**DATA UNDER STUDY:**
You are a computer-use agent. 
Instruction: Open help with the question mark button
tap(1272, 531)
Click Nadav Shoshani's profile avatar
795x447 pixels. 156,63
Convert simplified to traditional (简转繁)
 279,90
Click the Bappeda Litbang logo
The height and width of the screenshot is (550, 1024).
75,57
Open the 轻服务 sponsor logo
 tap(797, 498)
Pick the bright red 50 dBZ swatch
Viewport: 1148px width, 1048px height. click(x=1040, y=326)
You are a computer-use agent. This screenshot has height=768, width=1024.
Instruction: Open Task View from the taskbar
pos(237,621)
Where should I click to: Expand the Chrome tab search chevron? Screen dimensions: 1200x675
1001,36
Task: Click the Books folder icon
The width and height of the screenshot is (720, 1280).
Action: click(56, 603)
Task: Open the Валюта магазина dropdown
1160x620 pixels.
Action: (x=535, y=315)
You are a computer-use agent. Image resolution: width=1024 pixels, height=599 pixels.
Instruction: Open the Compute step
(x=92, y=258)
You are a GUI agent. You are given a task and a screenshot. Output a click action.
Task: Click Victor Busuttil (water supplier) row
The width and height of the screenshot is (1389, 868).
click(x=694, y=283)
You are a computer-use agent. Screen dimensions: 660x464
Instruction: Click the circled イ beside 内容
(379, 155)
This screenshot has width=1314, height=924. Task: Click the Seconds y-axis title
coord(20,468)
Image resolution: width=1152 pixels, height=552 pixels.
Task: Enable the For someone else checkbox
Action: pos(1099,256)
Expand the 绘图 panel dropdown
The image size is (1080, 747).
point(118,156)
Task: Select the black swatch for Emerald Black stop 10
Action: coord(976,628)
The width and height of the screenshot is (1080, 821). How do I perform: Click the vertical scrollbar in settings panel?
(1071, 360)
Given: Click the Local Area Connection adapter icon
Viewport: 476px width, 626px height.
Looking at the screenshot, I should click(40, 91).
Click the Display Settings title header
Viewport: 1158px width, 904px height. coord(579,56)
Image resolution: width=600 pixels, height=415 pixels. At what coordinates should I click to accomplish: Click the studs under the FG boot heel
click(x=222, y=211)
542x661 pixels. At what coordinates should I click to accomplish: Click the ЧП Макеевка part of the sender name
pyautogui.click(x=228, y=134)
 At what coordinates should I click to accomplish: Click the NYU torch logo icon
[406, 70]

**EXERCISE:** Return all of the listing above exactly, leaving nothing out.

**WRITTEN SOLUTION:**
You are a computer-use agent. 
Instruction: Open help with the question mark button
tap(1272, 531)
Click Nadav Shoshani's profile avatar
795x447 pixels. 156,63
Convert simplified to traditional (简转繁)
 279,90
Click the Bappeda Litbang logo
The height and width of the screenshot is (550, 1024).
75,57
Open the 轻服务 sponsor logo
 tap(797, 498)
Pick the bright red 50 dBZ swatch
Viewport: 1148px width, 1048px height. click(x=1040, y=326)
You are a computer-use agent. This screenshot has height=768, width=1024.
Instruction: Open Task View from the taskbar
pos(237,621)
Where should I click to: Expand the Chrome tab search chevron? Screen dimensions: 1200x675
1001,36
Task: Click the Books folder icon
The width and height of the screenshot is (720, 1280).
Action: click(56, 603)
Task: Open the Валюта магазина dropdown
1160x620 pixels.
Action: (x=535, y=315)
You are a computer-use agent. Image resolution: width=1024 pixels, height=599 pixels.
Instruction: Open the Compute step
(x=92, y=258)
You are a GUI agent. You are given a task and a screenshot. Output a click action.
Task: Click Victor Busuttil (water supplier) row
The width and height of the screenshot is (1389, 868).
click(x=694, y=283)
You are a computer-use agent. Screen dimensions: 660x464
Instruction: Click the circled イ beside 内容
(379, 155)
This screenshot has width=1314, height=924. Task: Click the Seconds y-axis title
coord(20,468)
Image resolution: width=1152 pixels, height=552 pixels.
Task: Enable the For someone else checkbox
Action: pos(1099,256)
Expand the 绘图 panel dropdown
The image size is (1080, 747).
point(118,156)
Task: Select the black swatch for Emerald Black stop 10
Action: coord(976,628)
The width and height of the screenshot is (1080, 821). How do I perform: Click the vertical scrollbar in settings panel?
(1071, 360)
Given: Click the Local Area Connection adapter icon
Viewport: 476px width, 626px height.
Looking at the screenshot, I should click(40, 91).
Click the Display Settings title header
Viewport: 1158px width, 904px height. coord(579,56)
Image resolution: width=600 pixels, height=415 pixels. At what coordinates should I click to accomplish: Click the studs under the FG boot heel
click(x=222, y=211)
542x661 pixels. At what coordinates should I click to accomplish: Click the ЧП Макеевка part of the sender name
pyautogui.click(x=228, y=134)
 At what coordinates should I click to accomplish: Click the NYU torch logo icon
[406, 70]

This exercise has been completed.